Research in patients followed at home is a neglected area. However, this setting should be favored by patients and is the place where patients spend most of their life. As a consequence there is a need to implement the information on this kind of cancer population. The HOCAI (Home Care-Italy) group has been recently established with the intent to implement the information on cancer patients followed at home, given the paucity of existing data in this setting. A series of questions have been recently examined in multicenter studies.

Large multicenter prospective and retrospective studies provided new insights on home care patients. In a retrospective study the most frequent reason to switch at home was for convenience and to parenteral morphine. Patients who were switched to parenteral morphine a shorter survival in comparison with other opioid sequences.
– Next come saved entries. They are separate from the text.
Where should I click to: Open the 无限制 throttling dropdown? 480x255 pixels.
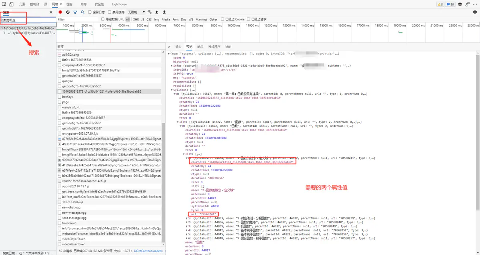point(137,12)
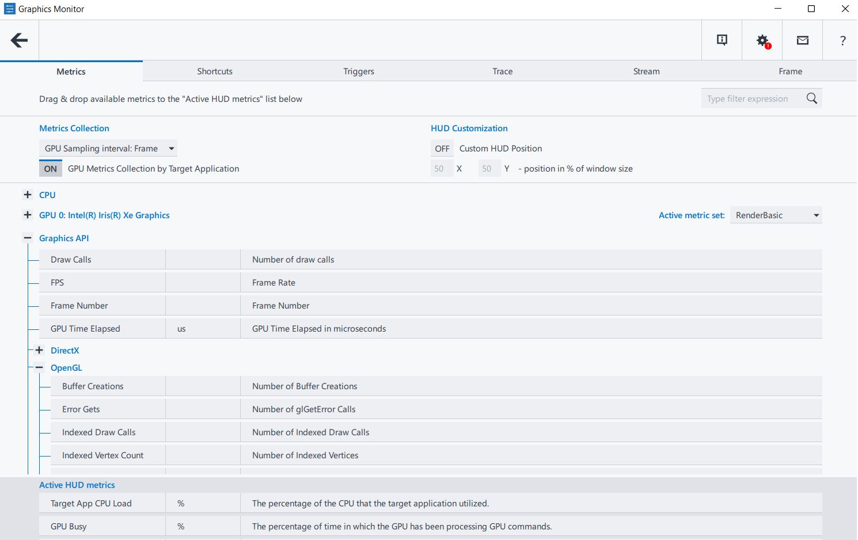Collapse the Graphics API section

(x=28, y=238)
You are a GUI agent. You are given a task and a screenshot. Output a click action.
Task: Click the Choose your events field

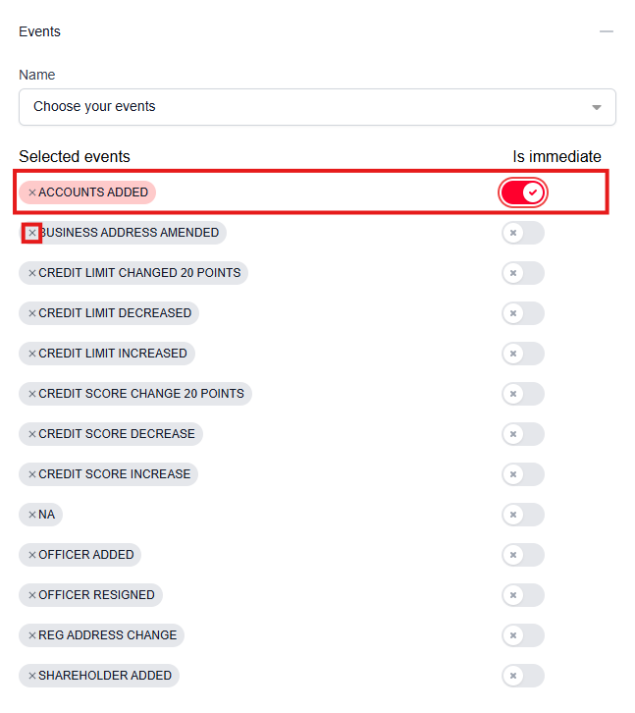pos(294,107)
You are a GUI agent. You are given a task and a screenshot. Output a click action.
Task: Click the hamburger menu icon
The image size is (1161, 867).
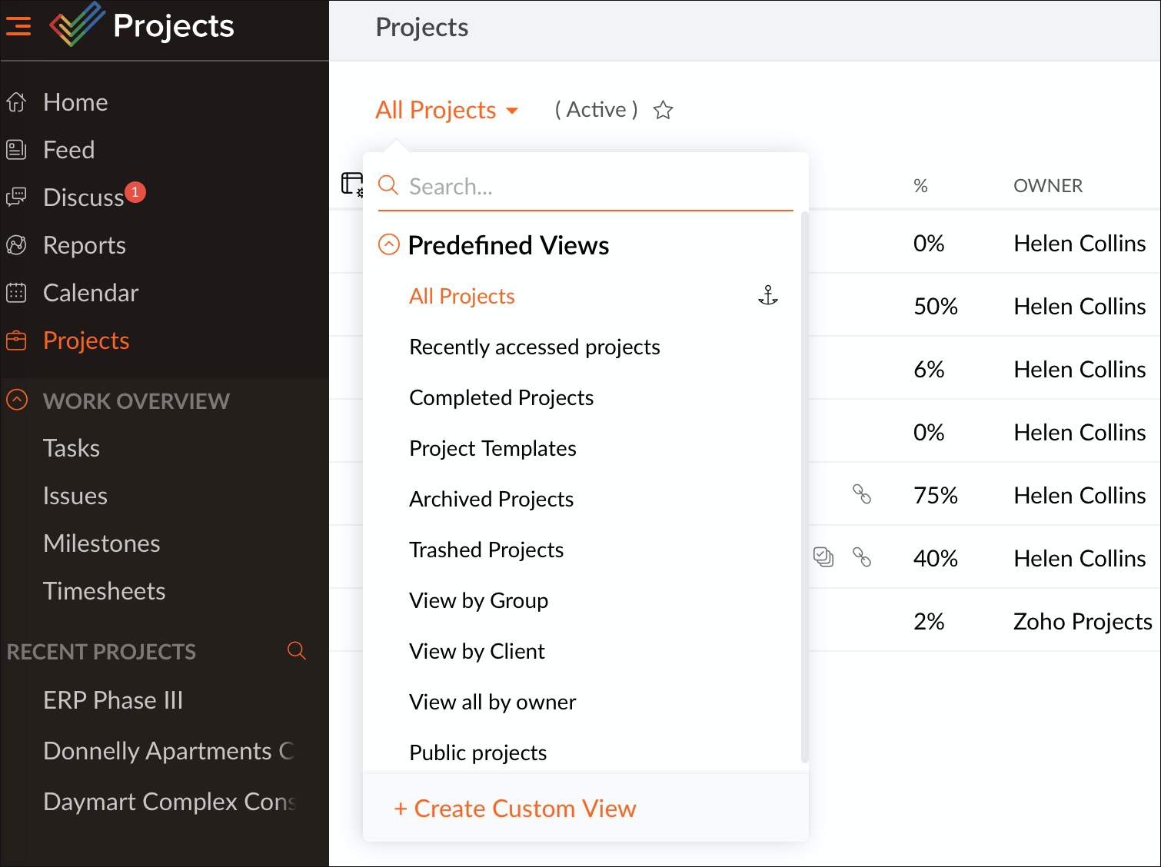point(18,26)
Opioid switching seems to be feasible in most patients, at least in less complex circumstances, in the home environment by experienced home care teams. Further prospective studies should provide information about the selection to admit to hospital and which predictive factors prejudice transportation in patients severely ill. Of interest, methadone was never used for switching [21]. In a large study it has shown how advanced cancer patients die at home. Most deaths were expected. Physicians and nurses visited the patient on the day of death, but were occasionally present at the moment of death. More than three people were generally present at time of death. More than two/ third of patients died peacefully, without apparent suffering, and 35.7% of them received palliative sedation (PS) before dying. In the last two hours the most frequent clinical issues were in a rank order death rattle, dyspnea, and agitation. Home palliative care was an effective setting for death at home, particularly when relatives are actively involved [22]. Data regarding prognostication of life expectancy in patients with advanced cancer follone at home are of paramount importance to patients, families, and clinicians. However, data regarding patients followed at home are lacking. In 374 patients admitted to home care programs low systolic blood pressure and high heart rate, male gender, poor KPS score, anorexia, and dyspnea were correlated with a shorter serviva [23].
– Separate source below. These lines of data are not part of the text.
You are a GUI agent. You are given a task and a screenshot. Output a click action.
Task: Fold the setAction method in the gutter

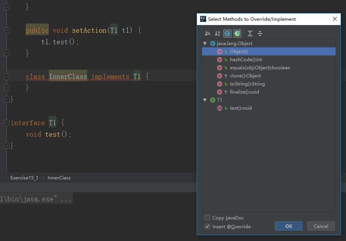[7, 30]
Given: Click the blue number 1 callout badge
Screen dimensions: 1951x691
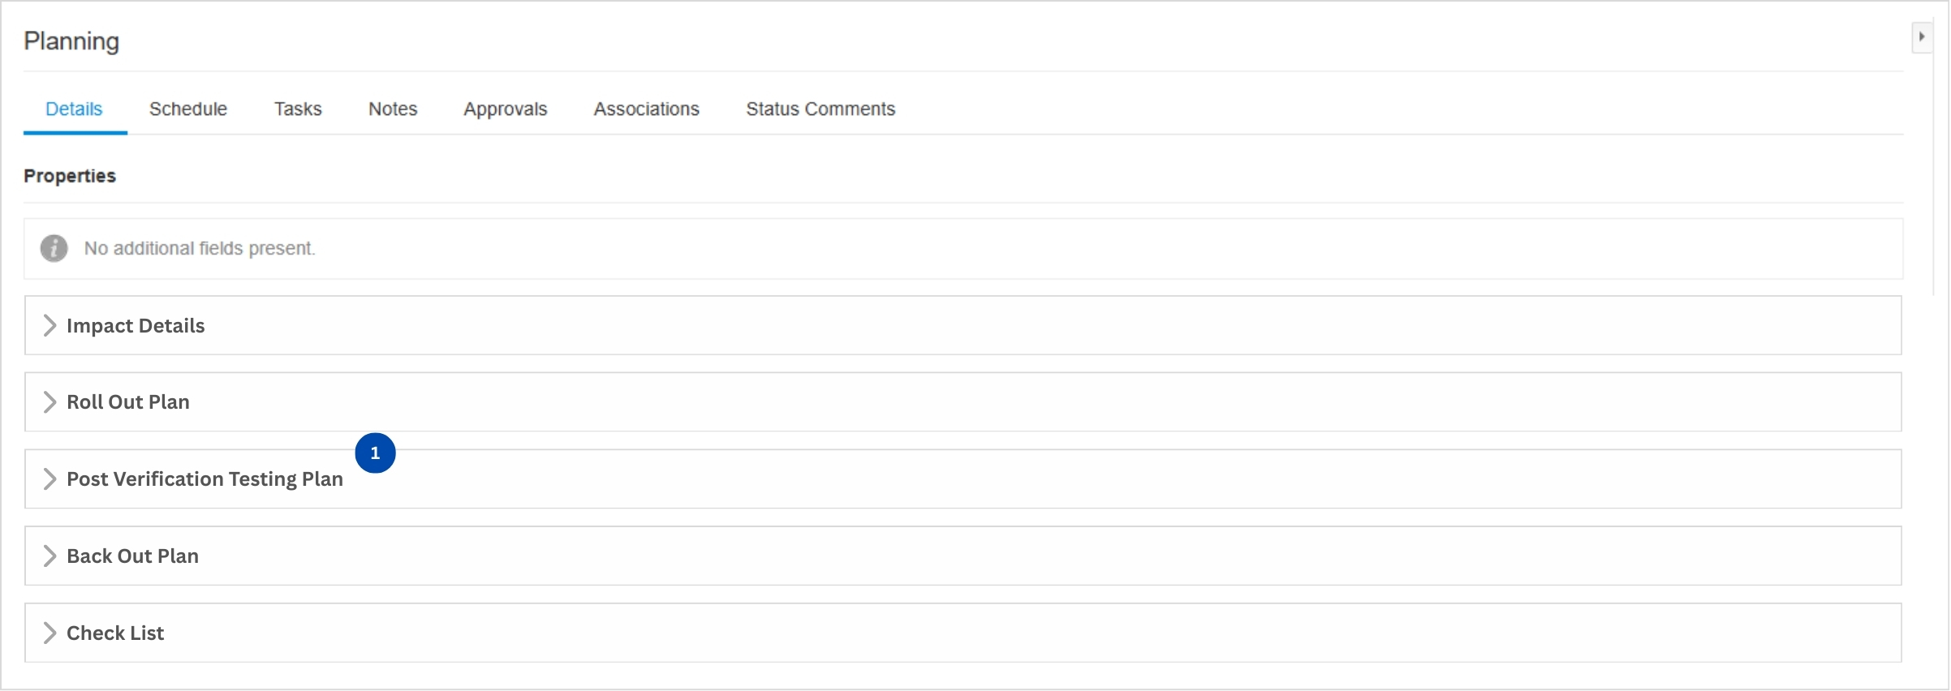Looking at the screenshot, I should tap(375, 453).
Subsequently, the profile of patients sedated at home has been characterized. PS was performed in 13.6% of patients and more frequently in younger patients. The principal reasons to start PS were agitated delirium and dyspnea. The duration of PS was about two days and the mean doses of midazolam were 23-58 mg/day. The level of satisfaction for the home care team and relatives was similarly good. PS did not influence survival and were a feasible and an effective technique minimizing a distressful death. Emergencies are another relevant issue at home [24]. Emergency calls are relatively frequent in patients followed at home by a palliative care team. Phone consultation or intervention at home has been found useful in limiting inappropriate hospital admission. Orphan symptoms are rarely assessed, particularly at home. In large multicenter prospective survey 48/362 patients admitted to home care presented one or more orphan symptoms, in a rank order sweating, pruritus, hiccup, tenesmus, and myoclonus. Although the symptoms examined have a low prevalence in advanced cancer patients admitted to home care, the distress for patients may be high and deserve further analyses. Given the low prevalence of these symptoms, large studies are needed to find possible associated factors [25,26]. The future home care research agenda includes the prevalence of breakthrough dyspnea, the prevalence of oral symptoms and sleep disturbances at home, of which data are in existent.